I am reading the book Poor Economics: Rethinking Poverty and the Ways to End it by Abhijit Banerjee and Esther Duflo. I haven't read a book that has impacted me more. Every page has made me pause and think. There is so much to quote from it and discuss, I will be violating the fair use policy on quotation. Do read this book. I strongly recommend it. Here are couple of paragraphs from the book that I read yesterday:
In a study [in India] designed to find out whether ... prejudice influenced teachers' behaviour with students, teachers were asked to grade a set of exams. The teachers did not know the students, but half of the teachers, randomly chosen, were told the child's full name (which includes the caste name). The rest were fully anonymous. They found that, on average, teachers gave significantly lower grades to lower-caste students when they could see their caste than when they could not. But interestingly, it was not the higher-caste teachers who were doing this. The lower-caste teachers were actually more likely to assign worse grades to lower-caste students. They must have been convinced these children could not do well.
And then, as a continuation,
Children themselves use this logic when assessing their own abilities. The social psychologist Claude Steele demonstrated the power of what he calls "stereotype threat" in the U.S. context: Women do better on math tests when they are explicitly told that the stereotype that women are worse in math does not apply to this particular test; African Americans do worse on tests if they have to start y indicating their race on the cover sheet. Following Steele's work, two researchers from the World Bank had lower-caste children in the Indian state of Uttar Pradesh compete against high-caste children in solving mazes. They found that the low-caste children compete well against the high-caste children as long as caste is not salient, but once low-caste children are reminded that they are low-castes competing with high-caste children (by the simple contrivance of asking them their full names before the game starts), they do much worse.
How do we work towards helping every child achieve its fullest potential?

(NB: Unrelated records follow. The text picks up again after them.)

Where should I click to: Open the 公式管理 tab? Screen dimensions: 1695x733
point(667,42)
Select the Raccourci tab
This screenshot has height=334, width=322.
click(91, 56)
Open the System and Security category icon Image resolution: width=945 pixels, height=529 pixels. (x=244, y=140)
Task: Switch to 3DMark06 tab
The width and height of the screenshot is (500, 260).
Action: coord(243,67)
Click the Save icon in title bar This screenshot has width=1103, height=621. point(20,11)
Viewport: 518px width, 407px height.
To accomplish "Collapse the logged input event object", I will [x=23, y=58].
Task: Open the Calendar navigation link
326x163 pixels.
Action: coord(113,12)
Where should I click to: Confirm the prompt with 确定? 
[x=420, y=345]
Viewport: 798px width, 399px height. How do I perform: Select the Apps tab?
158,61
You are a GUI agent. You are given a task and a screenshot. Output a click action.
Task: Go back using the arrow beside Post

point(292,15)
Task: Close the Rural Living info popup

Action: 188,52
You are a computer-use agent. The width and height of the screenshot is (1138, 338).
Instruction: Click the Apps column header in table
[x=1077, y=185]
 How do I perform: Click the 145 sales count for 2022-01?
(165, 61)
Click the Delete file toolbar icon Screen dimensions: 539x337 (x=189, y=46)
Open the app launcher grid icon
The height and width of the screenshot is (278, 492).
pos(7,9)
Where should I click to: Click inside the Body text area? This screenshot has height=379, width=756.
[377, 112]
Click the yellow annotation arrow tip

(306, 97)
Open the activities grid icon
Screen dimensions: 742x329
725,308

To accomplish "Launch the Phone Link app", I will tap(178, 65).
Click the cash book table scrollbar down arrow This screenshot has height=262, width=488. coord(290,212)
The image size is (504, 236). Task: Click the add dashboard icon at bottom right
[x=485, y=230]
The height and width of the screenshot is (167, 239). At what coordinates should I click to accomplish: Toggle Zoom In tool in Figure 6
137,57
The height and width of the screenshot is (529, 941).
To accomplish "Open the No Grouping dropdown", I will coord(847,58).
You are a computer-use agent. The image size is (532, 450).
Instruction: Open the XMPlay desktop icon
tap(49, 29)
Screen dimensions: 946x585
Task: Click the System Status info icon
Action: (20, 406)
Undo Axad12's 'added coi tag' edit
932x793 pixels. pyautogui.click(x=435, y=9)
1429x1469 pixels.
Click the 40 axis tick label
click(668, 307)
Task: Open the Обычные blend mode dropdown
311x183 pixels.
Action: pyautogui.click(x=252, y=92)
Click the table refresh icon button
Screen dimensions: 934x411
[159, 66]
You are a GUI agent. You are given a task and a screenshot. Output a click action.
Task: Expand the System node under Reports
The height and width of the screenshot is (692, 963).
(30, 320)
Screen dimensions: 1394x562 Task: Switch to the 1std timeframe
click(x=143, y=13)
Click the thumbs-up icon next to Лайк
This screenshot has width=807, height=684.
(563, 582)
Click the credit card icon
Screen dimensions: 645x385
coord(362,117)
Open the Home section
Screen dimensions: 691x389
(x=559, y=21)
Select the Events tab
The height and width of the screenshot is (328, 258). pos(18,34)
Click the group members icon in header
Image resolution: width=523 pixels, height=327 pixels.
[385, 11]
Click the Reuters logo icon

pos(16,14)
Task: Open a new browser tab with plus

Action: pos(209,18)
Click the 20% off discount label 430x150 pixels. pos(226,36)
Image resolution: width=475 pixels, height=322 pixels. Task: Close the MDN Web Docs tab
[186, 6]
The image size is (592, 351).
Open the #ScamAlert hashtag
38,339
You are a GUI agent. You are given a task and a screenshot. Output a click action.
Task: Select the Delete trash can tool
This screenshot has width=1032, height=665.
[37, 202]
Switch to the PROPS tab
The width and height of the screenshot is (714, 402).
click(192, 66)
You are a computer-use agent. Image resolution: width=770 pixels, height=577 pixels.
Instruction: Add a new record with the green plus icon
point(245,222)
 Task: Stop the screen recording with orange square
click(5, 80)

How to we eradicate the ills of a caste system that has psychologically impacted Indians (both "high" & "low" castes) that one's intelligence and ability are linked to the castes in which they are born, even though it has been proven convincingly by scientists that such is not the case?

1 comment:

  1. If someone is a lower caste should they to better in studies if there was more competition?

    I have read that lower caste people are assumed to do bad in studies and are therefore given bad marks.